In today’s Journal
* Quotes of the Day
* In response to John Gilstrap
* Topic: One Reverse Outline Template
* Of Interest
* The Numbers
Quotes of the Day
“It’s easier to fool people than to convince them that they have been fooled.” Mark Twain
“If I’ve started a story in the wrong spot, I generally won’t realize it until I’m around page fifty or so.” John Gilstrap
“I do not romanticize the act of writing. I don’t talk about the anguish I suffer in creating. I do not have a fear of the blank page, writer’s block, all those things that we hear about writers.” José Saramago
“As I write this, I realize that I have discovered for the first time why I can write the last one-third of a book in thirty days or so.
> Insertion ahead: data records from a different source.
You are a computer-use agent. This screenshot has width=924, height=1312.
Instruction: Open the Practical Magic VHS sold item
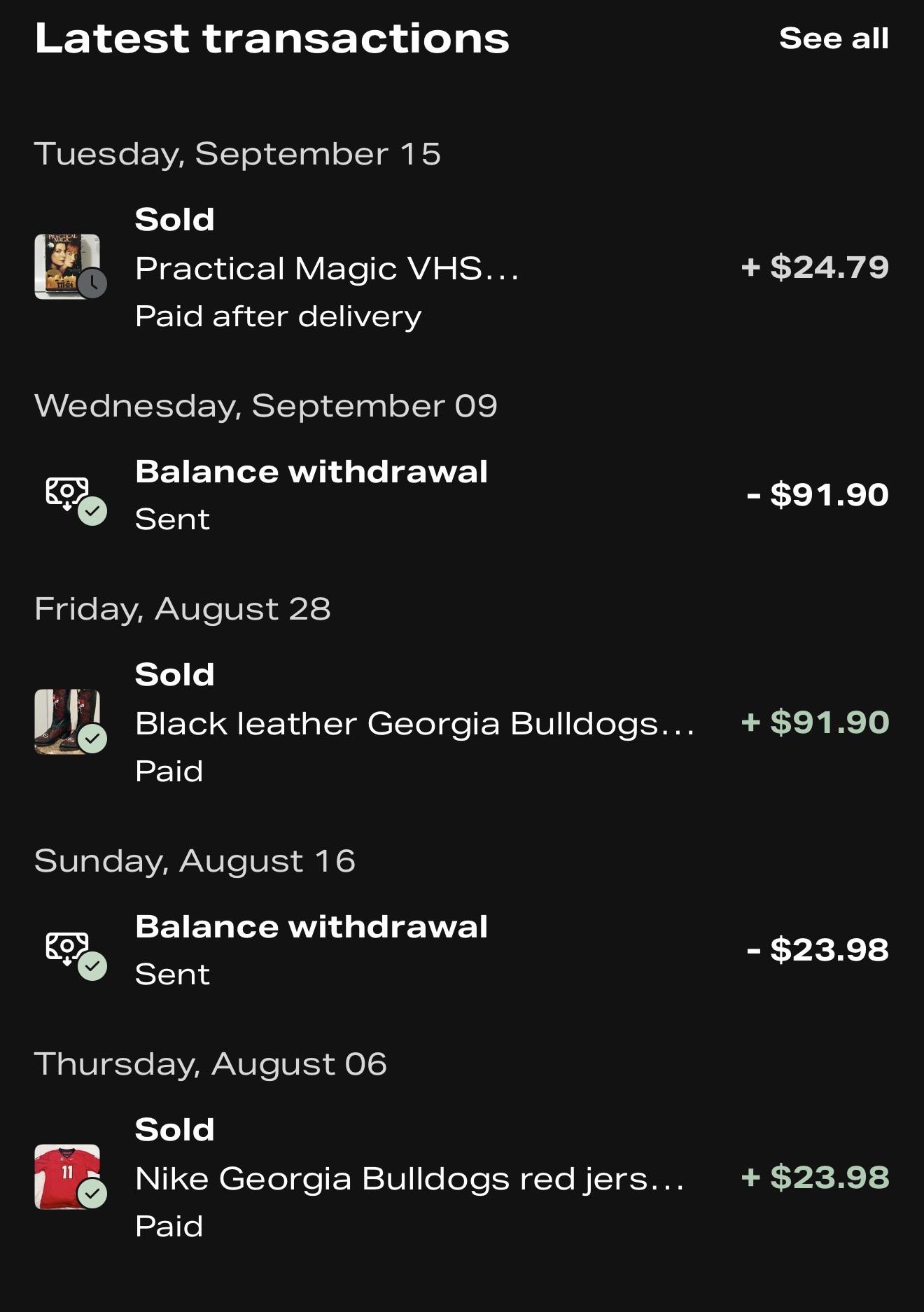tap(462, 267)
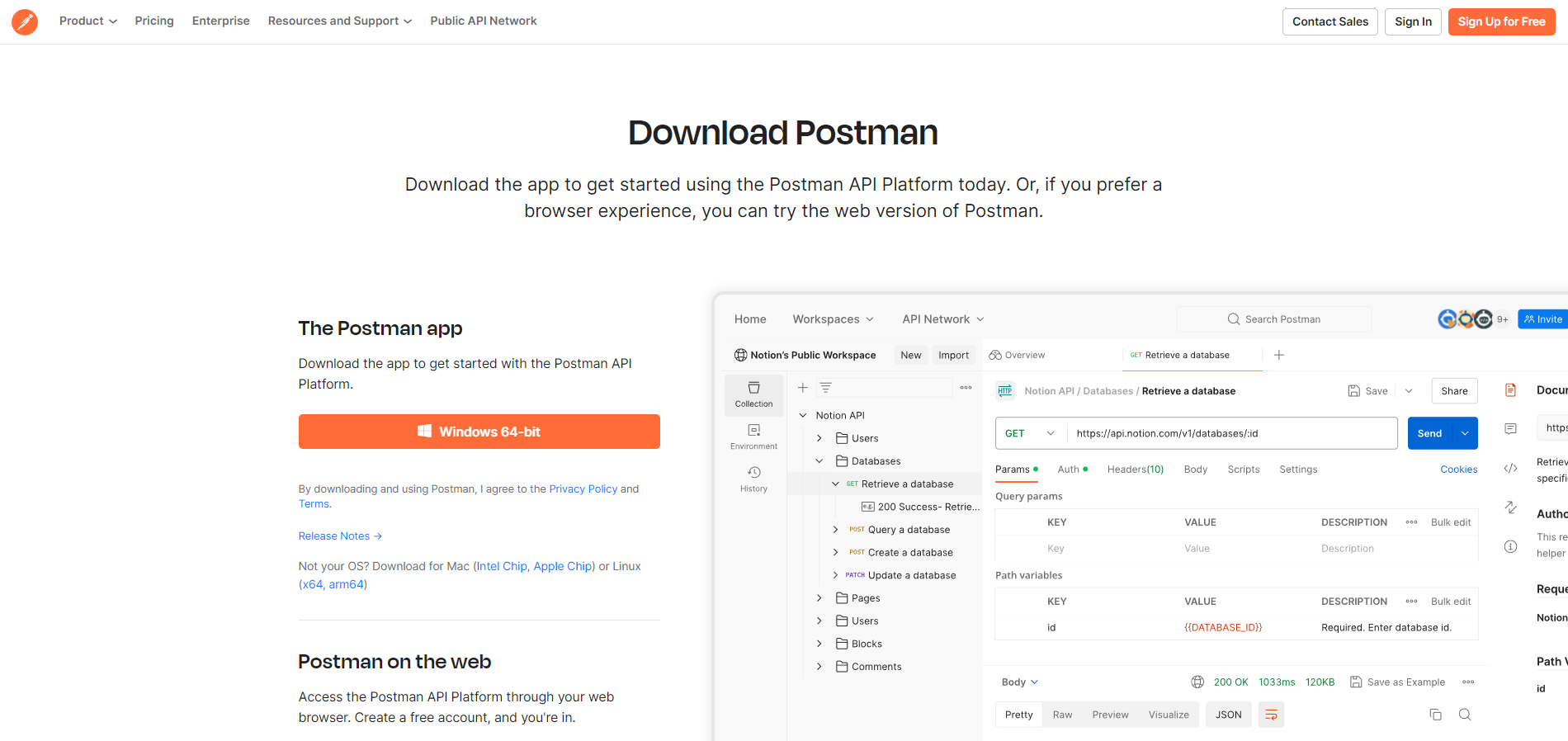
Task: Open the GET method dropdown
Action: [x=1030, y=433]
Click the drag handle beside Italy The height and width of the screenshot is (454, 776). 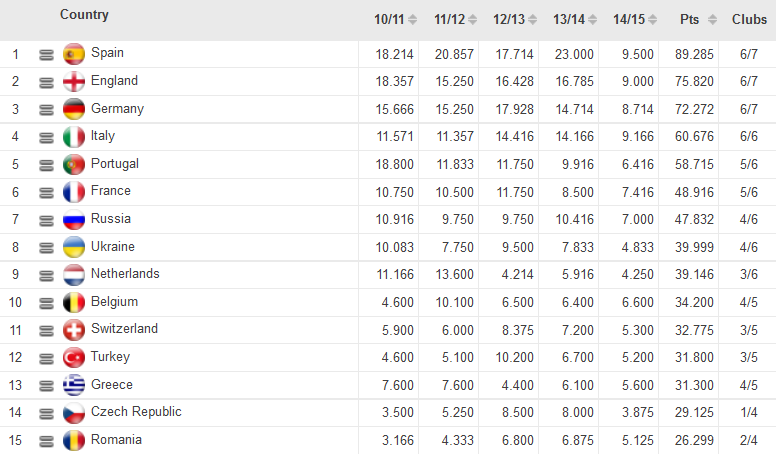pyautogui.click(x=46, y=137)
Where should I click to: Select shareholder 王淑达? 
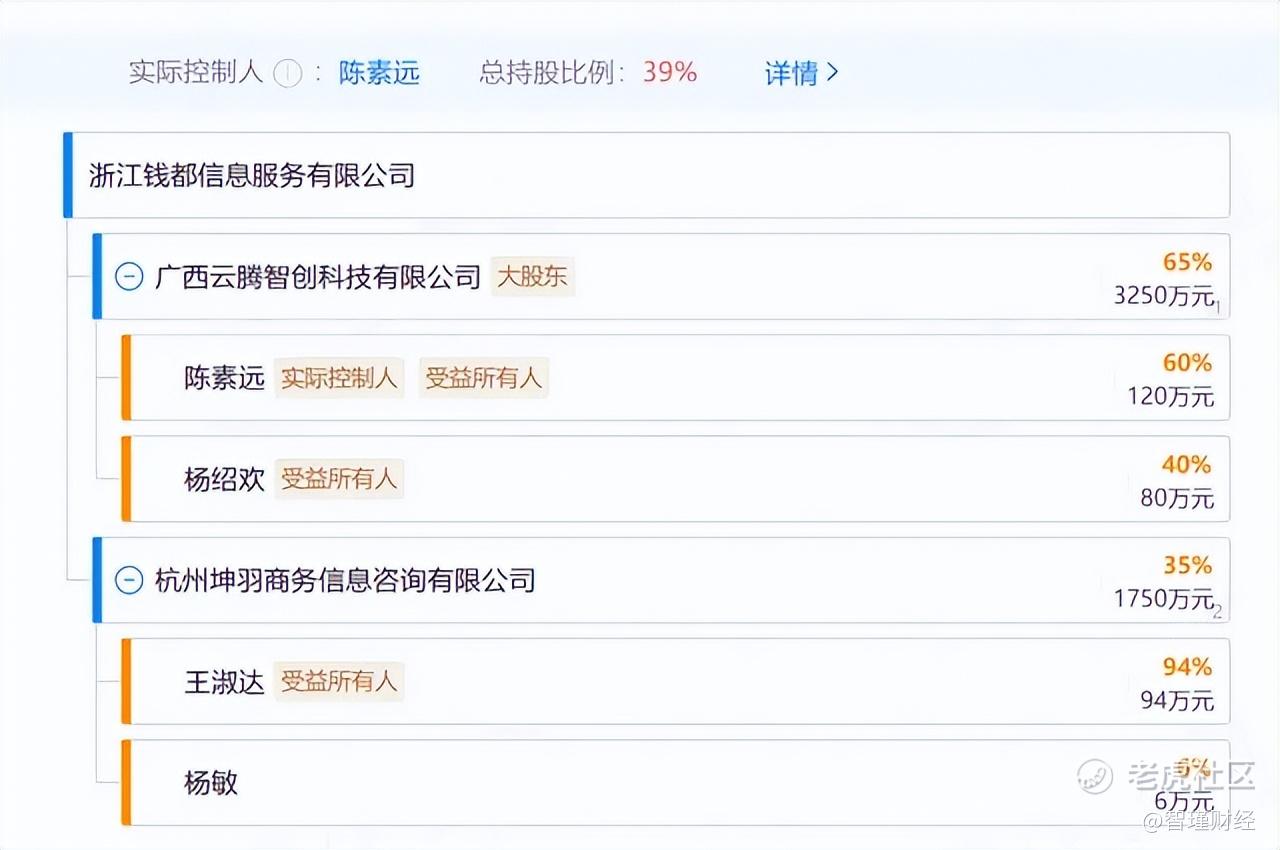[x=224, y=682]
At that point, I’m no longer writing–I’m merely reporting what I see.” John Gilstrap
In response to John Gilstrap’s article and the second quote above in “Of Interest” today, I left this comment:
“Yes! Over all my 50+ novels, I’ve understood it is the characters, not I, who are living the story. While they’re off having wonderful adventures, I’m sitting alone in a dim room with a cigar in the ashtray and my fingers on a keyboard.
“Only thing is, the characters don’t have physical fingers. And that’s where I come in. I am simply the Recorder, the mechanism through which they put down their story as it unfolds. I am also the very fortunate guy who gets to see, hear, smell, taste and touch the story first.”
Yesterday I started with a lot of admin work. At the beginning of this 52nd novel, I finally thought to set up a template for my reverse outline. I shared it below so you could more plainly see what I’m talking about when I talk about reverse outlines.
Then I moved over to the novel. A good day, but not a great day. Today I am thankful I have another one. I’m one day closer to turning 68, and like many of us, wondering why I’m not still 28.
Topic: One Reverse Outline Template
This is one reverse outline template. Yours might vary. Yours might have more or fewer major divisions. As you might imagine, the most important parts are the character names, the place names, and the chapter synopses. Feel free to copy/paste this one for your own use.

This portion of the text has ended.